### YOUR ASSIGNMENT
Set down the data again word for word. Skip any pictures.

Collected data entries

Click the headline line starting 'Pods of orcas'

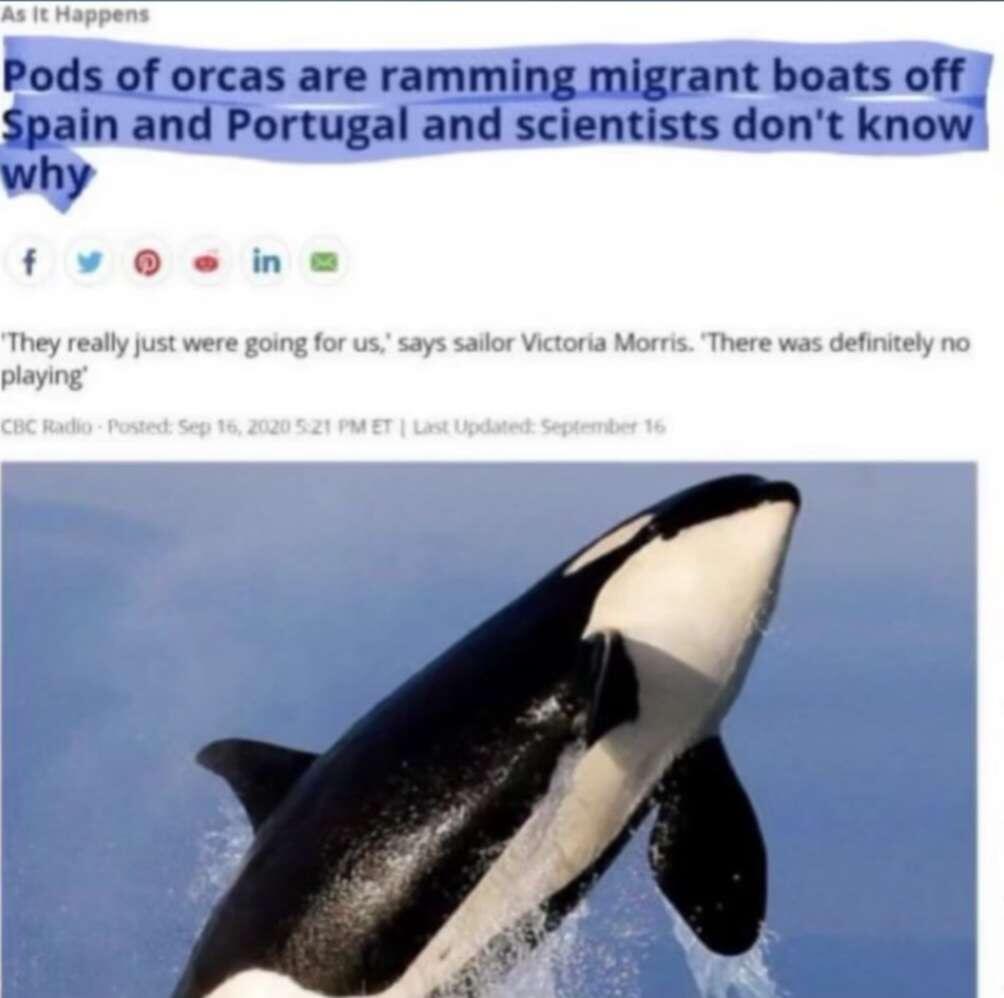click(483, 76)
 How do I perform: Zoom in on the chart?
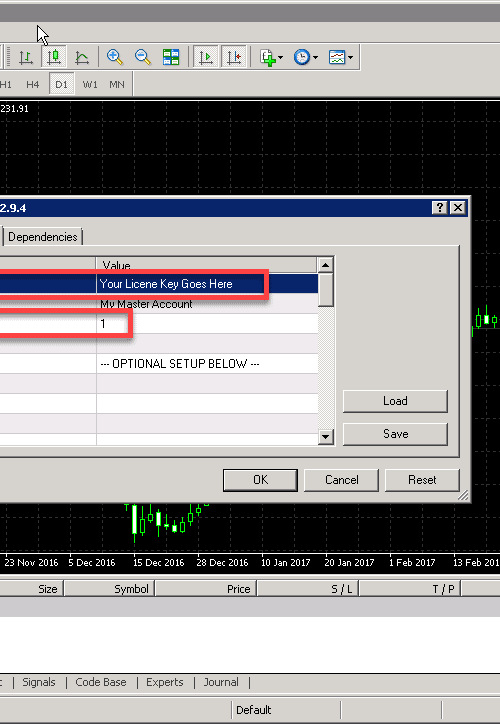[x=114, y=57]

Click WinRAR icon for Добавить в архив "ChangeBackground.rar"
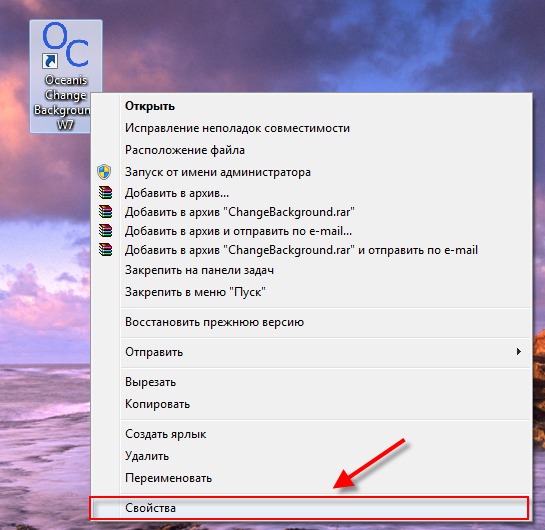[105, 211]
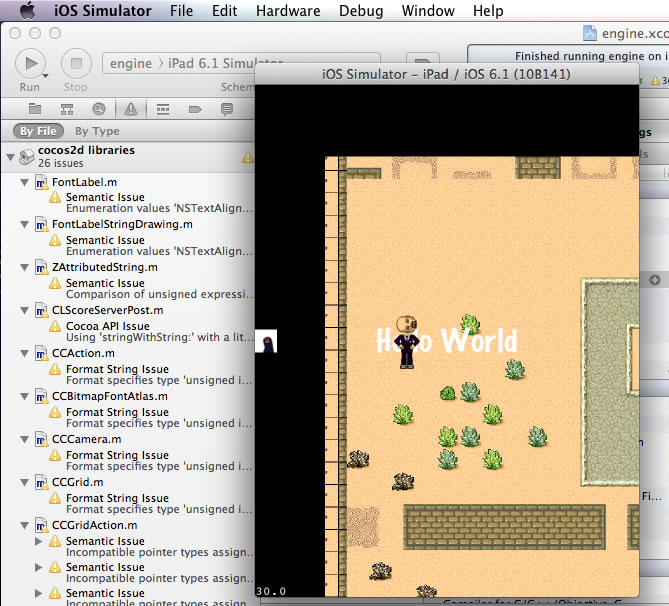Select the Cocoa API Issue under CLScoreServerPost.m
The height and width of the screenshot is (606, 669).
(x=108, y=326)
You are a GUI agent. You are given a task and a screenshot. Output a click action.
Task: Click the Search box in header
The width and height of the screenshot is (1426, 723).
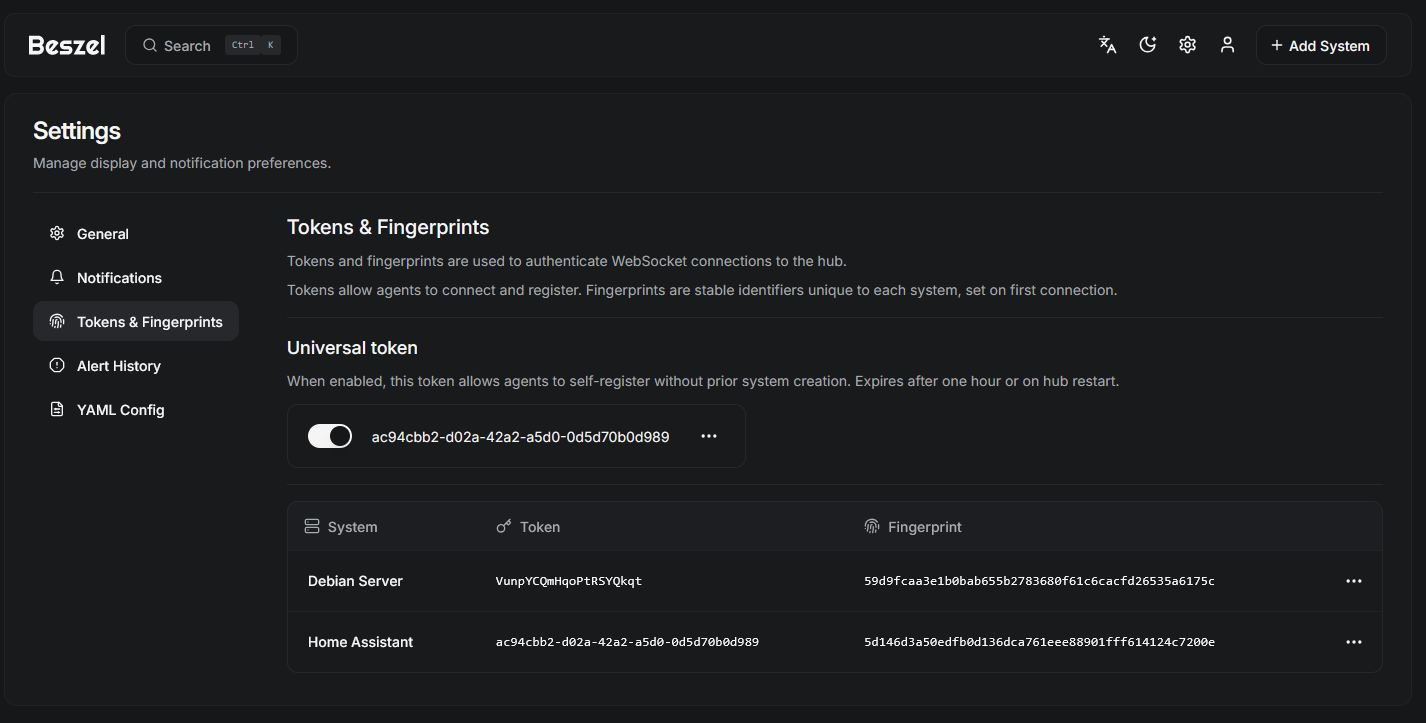(211, 46)
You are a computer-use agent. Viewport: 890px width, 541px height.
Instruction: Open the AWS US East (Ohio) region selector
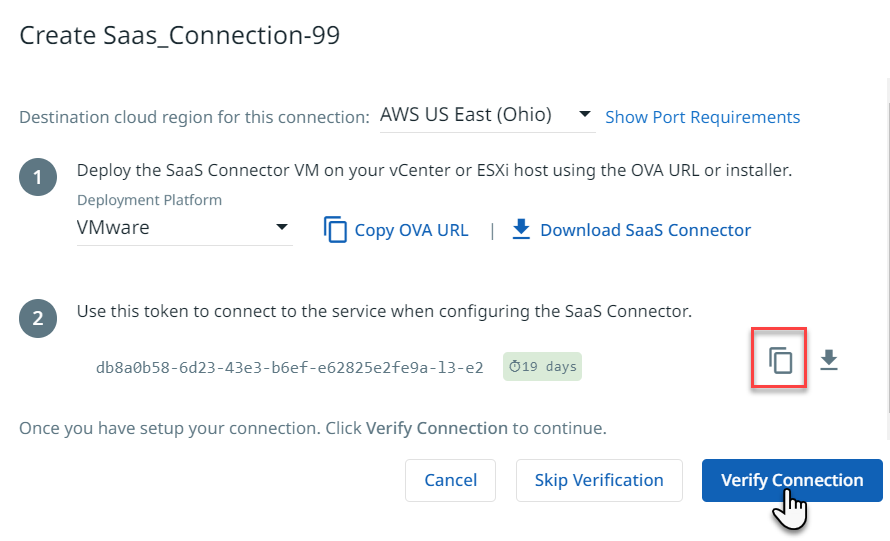466,115
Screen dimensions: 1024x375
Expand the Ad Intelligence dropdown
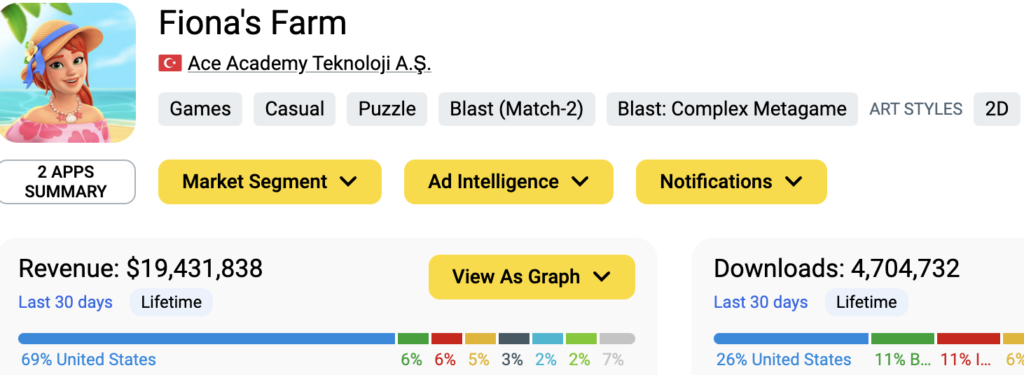(x=509, y=182)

### SOLVED EXERCISE
Click the headline line starting 'Pods of orcas'

click(483, 76)
 How do I perform: Zoom in on the chart?
[x=114, y=57]

Click WinRAR icon for Добавить в архив "ChangeBackground.rar"
[105, 211]
Select the Cocoa API Issue under CLScoreServerPost.m
The height and width of the screenshot is (606, 669).
(x=108, y=326)
You are a GUI agent. You are given a task and a screenshot. Output a click action.
Task: Click the Search box in header
The width and height of the screenshot is (1426, 723).
(211, 46)
You are a computer-use agent. Viewport: 890px width, 541px height.
Instruction: Open the AWS US East (Ohio) region selector
466,115
Screen dimensions: 1024x375
Expand the Ad Intelligence dropdown
(x=509, y=182)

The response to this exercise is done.